* [PROVIDED MATERIAL]:
——

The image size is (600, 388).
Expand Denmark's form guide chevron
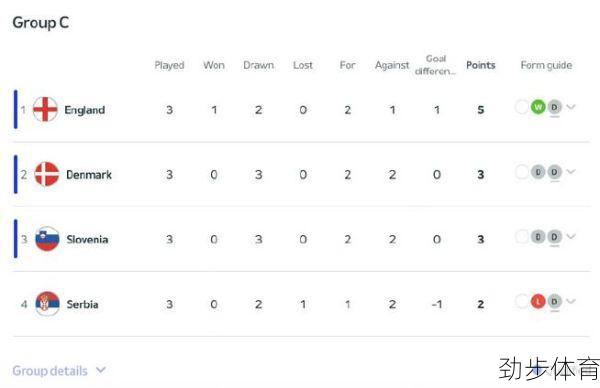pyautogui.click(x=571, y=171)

——

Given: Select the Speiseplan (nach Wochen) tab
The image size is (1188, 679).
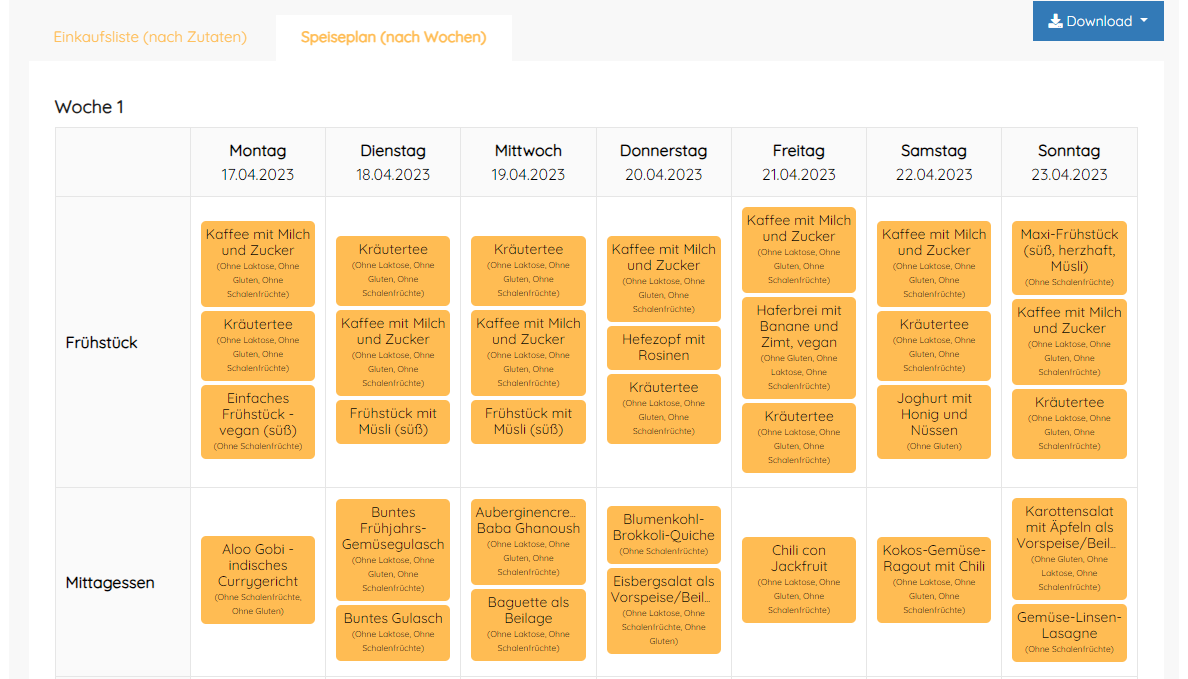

——

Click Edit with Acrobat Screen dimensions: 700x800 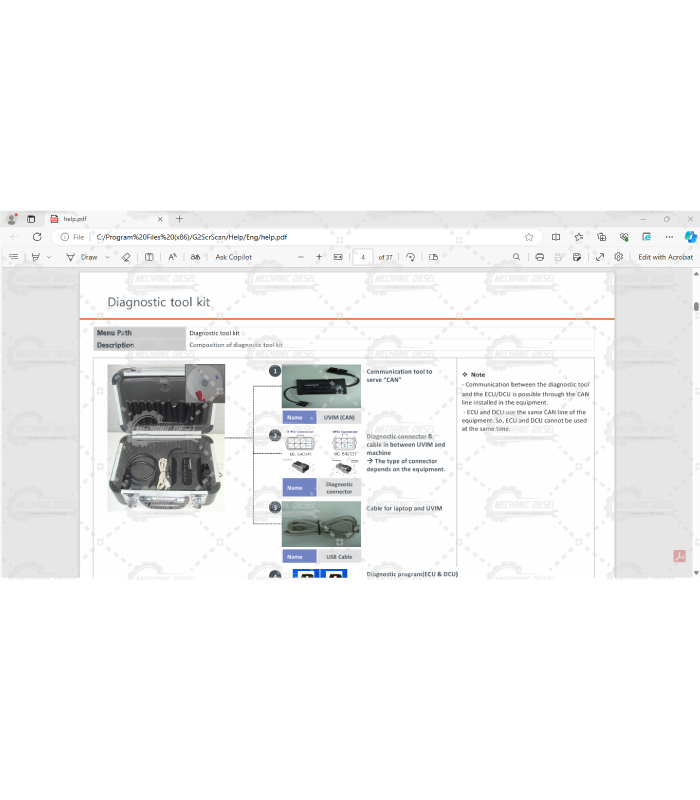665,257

——

In the records, from the line with "Given: Select the" to the line with "The image size is (1188, 679).", switch "tab" to "button" and write out only those lines, leaving everything else the same.

* [CORRECT RESULT]:
Given: Select the Speiseplan (nach Wochen) button
The image size is (1188, 679).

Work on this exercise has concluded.